To be fair, the reasons mothers don’t write honestly about their experience can often be perfectly benign. In Of Women Born Adrienne Rich confessed that the reason she so rarely wrote about her children was that her writing was the one place where she could escape them. And then there’s the practical matter of time: mothers simply don’t have it, and by the time the kids are grown we’re reluctant to revisit that emotional minefield.

But I think that mothers remain silent primarily out of fear. We are not supposed to feel ambivalence. We are not supposed to have negative feelings about motherhood, let alone towards the children themselves. This is changing somewhat, but my daughter’s experience as a mother in “Mommy and Me” groups tells me the taboo around expressing so-called negative feelings is alive and well. And yet, when Ann Landers asked the question “If you had it to do over again, would you have children?” 70% of her respondents said no. This statistic surprised me, since I know only two other women who have ever voiced these kinda of sentiments.

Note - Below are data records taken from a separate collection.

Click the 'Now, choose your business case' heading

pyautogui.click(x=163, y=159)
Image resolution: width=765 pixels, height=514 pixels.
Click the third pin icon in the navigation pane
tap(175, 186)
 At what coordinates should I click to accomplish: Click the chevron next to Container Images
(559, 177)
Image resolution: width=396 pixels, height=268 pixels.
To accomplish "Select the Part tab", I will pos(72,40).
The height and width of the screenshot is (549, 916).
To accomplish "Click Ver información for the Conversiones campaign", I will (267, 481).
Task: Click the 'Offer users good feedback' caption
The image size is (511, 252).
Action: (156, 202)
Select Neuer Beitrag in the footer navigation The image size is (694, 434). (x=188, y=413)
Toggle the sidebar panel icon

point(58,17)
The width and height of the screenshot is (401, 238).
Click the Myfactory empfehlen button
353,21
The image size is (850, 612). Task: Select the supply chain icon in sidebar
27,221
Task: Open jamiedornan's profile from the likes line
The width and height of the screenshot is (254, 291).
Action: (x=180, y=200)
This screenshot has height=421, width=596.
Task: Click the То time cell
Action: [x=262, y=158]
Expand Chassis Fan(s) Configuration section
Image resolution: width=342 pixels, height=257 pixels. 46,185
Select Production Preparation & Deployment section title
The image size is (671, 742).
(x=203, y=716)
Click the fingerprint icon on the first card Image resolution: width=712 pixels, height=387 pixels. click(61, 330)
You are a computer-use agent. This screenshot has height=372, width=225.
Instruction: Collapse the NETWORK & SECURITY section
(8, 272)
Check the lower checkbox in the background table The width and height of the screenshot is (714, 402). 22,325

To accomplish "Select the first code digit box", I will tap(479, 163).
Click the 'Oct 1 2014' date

Fifteen years ago I put out a call for written materials from mothers, hoping to put together an anthology. I asked mothers of grown children to reflect on their experience of raising children, emphasizing a focus on struggle. What I received were dozens of essays describing how Johnny learned to read, or the happy chaotic six-kid household. The few writers who did mention hardship made sure to conclude that “it was all worth it.”

This hypocrisy makes me feel: isolated, freakish, deprived of an allegedly joyful experience. I’ve felt like a witch, a Medea, an evil pariah. Like the Catholic who sins and then goes to confession for exoneration, I absolve my sins with self-castigation.

And just what are these sins? That I haven’t lived up to anyone’s standard of maternal perfection, certainly. But deeper still is the pain, which feels somehow sinful, of not having enjoyed what is touted as the greatest show on earth. Because I’ve been told that the experience of motherhood should be my deepest source of gratification, my dissatisfaction with it engenders profound suffering.

It should not be necessary to state this, but part of the problem is that I must: I love my children and do not wish them gone. As a matter of fact, it is precisely the love I feel for these people that makes the condition of motherhood so unbearable. That I can never do right by them, that they can never live a pain-free existence, that I unthinkingly caused some of their pain, that the world I brought them into isn’t good enough for them–all these are sources of anguish for me. I believe that most mothers–most parents–feel at least a little bit this way. Because my first child was born with a life-threatening condition, these feelings have been intensified; from the start they overshadowed the pleasure experienced by most new parents. This situation strongly affected my attitude about motherhood and my behavior toward both my children. To this day it affects my relationships with them.

When I was abruptly informed that my first baby had a condition called hydrocephalus, I had no idea what it was or what it would mean. But I instinctively knew that the world I had inhabited for nineteen years would never look the same again. And it hasn’t. But it is only now, forty years later, that I’ve worked up the courage to talk about what it looks like from my perspective.

*Note: Seven years after this was written, it’s being proposed in some quarters that pregnant women who smoke should be somehow punished.